Even though they’d followed me around college, I knew even less about daemons than I did about vampires. Few seemed to understand the creatures, and Sarah had never been able to answer my questions about them. Based on her accounts, daemons constituted a criminal underclass. Their superabundance of cleverness and creativity led them to lie, steal, cheat, and even kill, because they felt they could get away with it. Even more troublesome, as far as Sarah was concerned, were the conditions of their birth. There was no telling where or when a daemon would crop up, since they were typically born to human parents. To my aunt this only compounded their already marginal position in the hierarchy of beings. She valued a witch’s family traditions and bloodlines, and she didn’t approve of daemonic unpredictability.

Agatha Wilson was content to sit next to me quietly at first, watching me hold my tea. Then she started to talk in a bewildering swirl of words. Sarah always said that conversations with daemons were impossible, because they began in the middle.

“So much energy is bound to attract us,” she said matter-of-factly, as if I’d asked her a question. “The witches were in Oxford for Mabon, and chattering as if the world weren’t full of vampires who hear everything.” She fell silent. “We weren’t sure we’d ever see it again.”

“See what?” I said softly.

“The book,” she confided in a low voice.

“The book,” I repeated, my voice flat.

“Yes. After what the witches did to it, we didn’t think we’d catch a glimpse of it again.”

The daemon’s eyes were focused on a spot in the middle of the room. “Of course, you’re a witch, too. Perhaps it’s wrong to talk to you. I would have thought you of all witches would be able to figure out how they did it, though. And now there’s this,” she said sadly, picking up the abandoned newspaper and handing it to me.

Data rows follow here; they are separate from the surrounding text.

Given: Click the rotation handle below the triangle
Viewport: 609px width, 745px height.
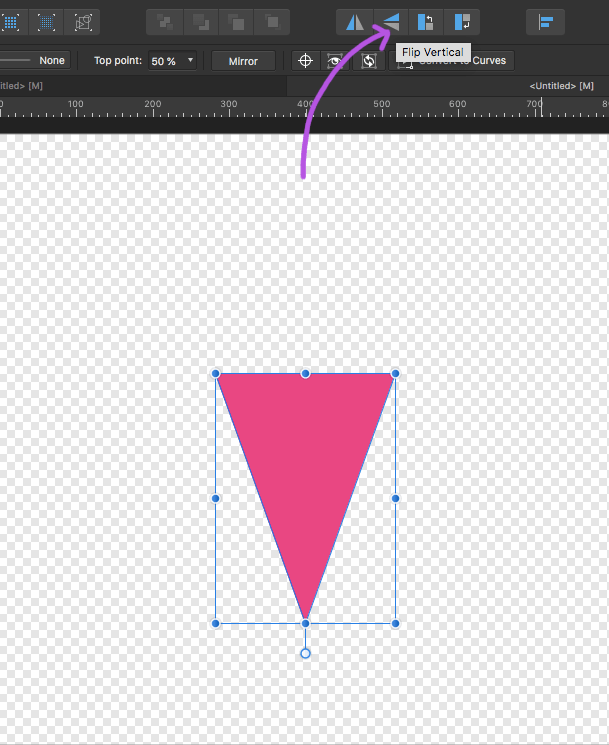Looking at the screenshot, I should (305, 653).
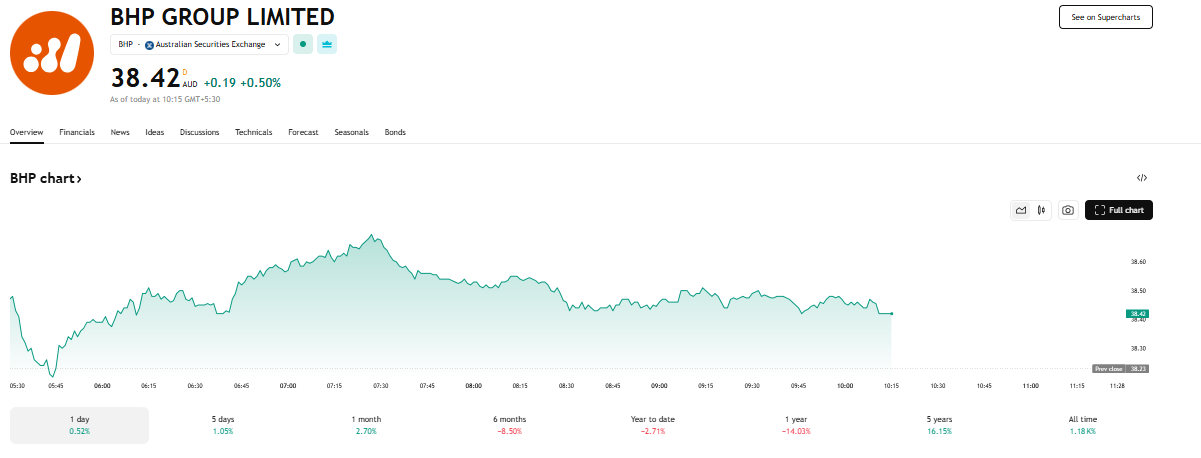Switch chart to candlestick style
The image size is (1201, 458).
tap(1042, 210)
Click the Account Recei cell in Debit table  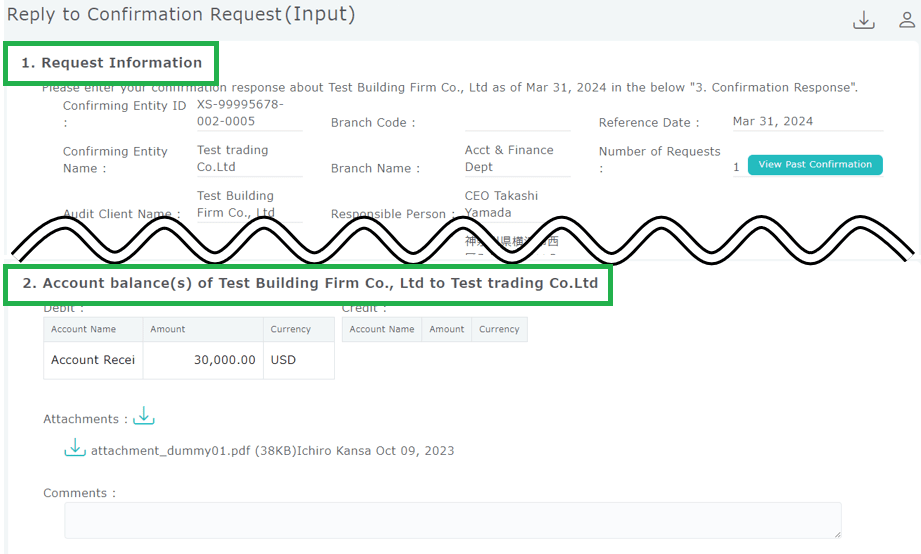[93, 360]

The sensational headline immediately caught my attention: VAMPIRE ON THE LOOSE IN LONDON. I hurriedly read the story.

Metropolitan Police have no new leads in the puzzling murder of two men in Westminster. The bodies of Daniel Bennett, 22, and Jason Enright, 26, were found in an alley behind the White Hart pub on St Alban’s Street early Sunday morning by the pub’s owner, Reg Scott. Both men had severed carotid arteries and multiple lacerations on the neck, arms, and torso. Forensic tests revealed that massive loss of blood was the cause of death, although no blood evidence was found at the scene.